Olay örgüsü hakkında söylediklerim sizi yanıltmasın, yine oldukça ustalıkla bağlanmış ve iç içe geçmiş hikayeler barındırıyordu Chain of Gold, yalnızca bu hikayelerin işlenişini diğer kitaplar kadar heyecanlı bulmadım. Kıyaslama yapmak gerekirse Chain of Gold bir ilk kitap olarak değerlendirildiğinde Mekanik Melek ve Geceyarısı Leydisi kadar başarılı değil fakat kesinlikle Kemikler Şehri ve The Red Scrolls of Magic'ten daha başarılı.

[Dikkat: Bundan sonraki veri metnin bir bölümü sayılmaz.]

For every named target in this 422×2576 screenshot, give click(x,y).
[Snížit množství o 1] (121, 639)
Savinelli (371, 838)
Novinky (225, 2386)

Kitabın diğer Gölge Avcıları kitaplarından farklı olan ve çok ama çok sevdiğim bir yanı var. Diğer tüm kitaplarda karakterlerimiz Gölge Avcılığıyla öyle iç içeler ki onları bu görevlerinden ayrı düşünmek mümkün bile değil. Chain of Gold'da ise yıllardır Londra'da iblis aktivitesi yok denecek kadar az olduğu için karakterlerimizi dönemlerinin normal gençleri olarak okuma şansını yakalıyoruz. Edward döneminin Londra'sında 16-17 yaşlarında bir genç olmayı, dönemin gece hayatını, çay partilerini, balolarını okumayı öyle sevdim ki! Cassie'nin bu dönemi oldukça iyi araştırdığı çok belli ve bu araştırmalarını da kitaba muazzam bir şekilde yansıtmış. Biraz da intikam meleği gibi olmayan normal Gölge Avcıları okuyalım yahu!

Kitapla ilgili bir diğer BAYILDIĞIM yan ise karakterler... Cassie her zamanki gibi en iyi yaptığı işi yapıyor ve bu kitapta da bizlere muazzam karakterler sunuyor altın tepside. Bu kitap da Geceyarısı Leydisi gibi tonla karaktere sahip ve zaman zaman kimin kim olduğunu karıştırmanız mümkün okurken. Ben bu karışıklığı önlemek adına kitaba başlamadan bir kağıda Herondale, Lightwood, Carstairs ve Blackthorn ailelerinin aile ağacını çıkarıp okuma sürecim boyunca bu kağıdı yanımda tuttum :D Şimdi kitaptaki neredeyse her karaktere karşı duyduğum sevgiyi anlatmaya başlayacağım, hazırlanın!!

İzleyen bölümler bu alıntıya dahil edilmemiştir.